Although the baseline mechanics of adoption are somewhat the same: one set of parents gives up a child and another set takes that child in, the circumstances around it can vary widely. Some adoptees know who their birth parents are and keep in touch and some are like me and had no idea who they were. Whatever the circumstances, here’s the advice I’d offer to any adopted child:
1. It’s ok to wonder why you were given up, what your birth family looks like and who they are. It’s a natural part of human nature to want to understand our own personal history.
2. It’s also ok for you to be so content with your current life that you feel no need to search for your birthparents. I’ve spoken to other adoptees on both ends of the spectrum of either needing to know more than they needed to breathe air or simply being ok with not knowing. It’s personal. Your decision has to be right for you.

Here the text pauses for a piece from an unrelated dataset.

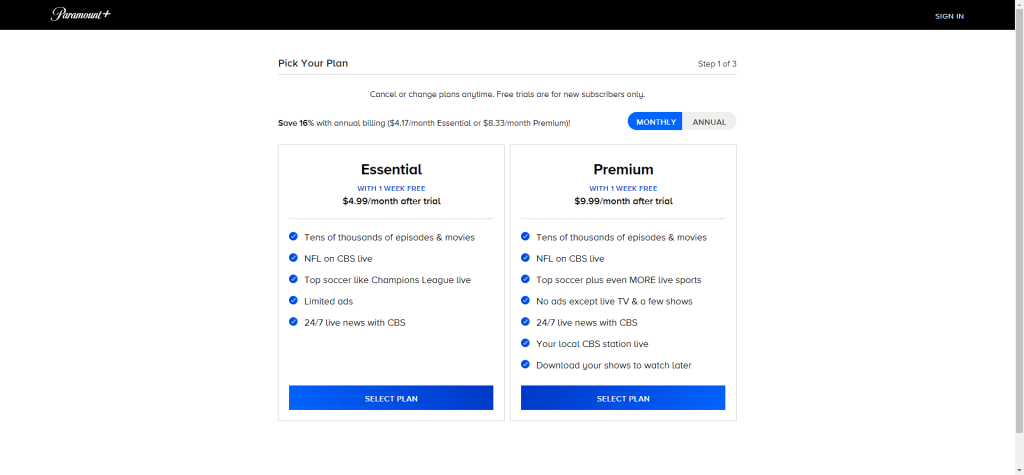Image resolution: width=1024 pixels, height=475 pixels.
Task: Click Premium '$9.99/month after trial' price
Action: tap(623, 201)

3. If you do search, be prepared for any outcome. If it was an anonymous adoption your mother could be a CEO or live under a bridge. No kidding. I’ve actually seen both of these play out exactly that way. If you do connect with your birth family, realize that they’ve had entire lives going on just like you have and that they may be very different in many regards. Try not to get too stuck with a specific outcome in mind. What you may get is something far greater but could also be miles away from what you envisioned. You’re going to have to be ok with that.

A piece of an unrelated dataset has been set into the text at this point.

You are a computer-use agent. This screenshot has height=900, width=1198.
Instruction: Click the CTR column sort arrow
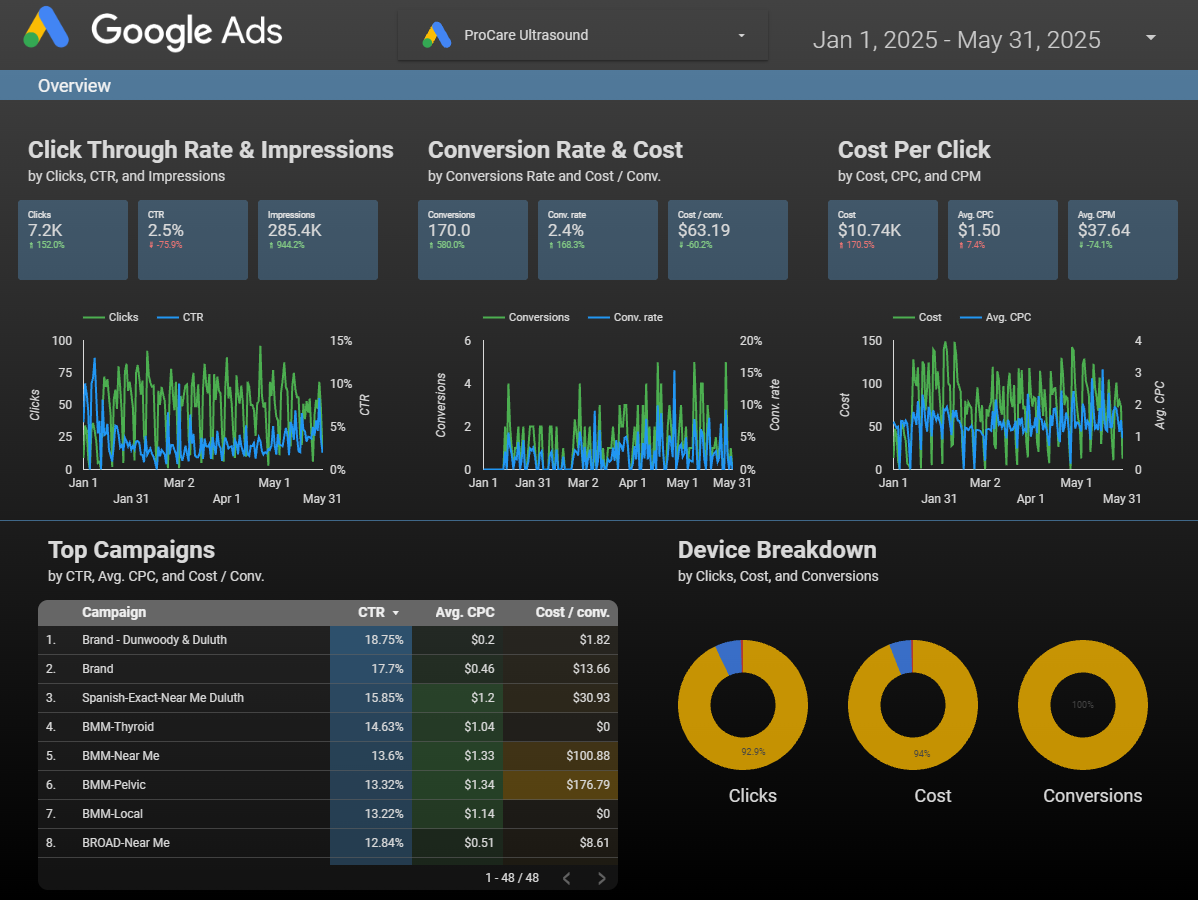(x=396, y=613)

4. I didn’t fully understand the sacrifice my biological mother made in giving me up until I held my own daughter in my arms for the very first time. You would have had to pry her out of my cold, dead hands to get her away from me and I instantly realized the pain that is involved in any mother giving up a child. However you may feel about being adopted, understand that it is always an incredible sacrifice for a mother to trust that the universe will give you a better life without her than with her. You weren’t given up because your birth mother was having a bad hair day. You were loved enough from the start by your birth mother for her to want to give you a better life.
5. Be sensitive to your adopted parents’ feelings, too. As much as they say they would not be hurt or threatened by you finding birth parents it is likely a very brave effort to do what’s best for you and I promise that somewhere deep inside of them is a tinge of pain and worry at not being able to completely fulfill your needs. Again, it’s natural, and I’m not trying to guilt you into not searching. On the contrary, I would encourage you to talk through it with your adopted parents and lay it all on the table. As much of a stinker as my adopted dad was, I knew that he did love me and did the best he could. Knowing that I may have a better relationship with the “other dad” would have devastated him (although I do not recommend keeping those secrets, either).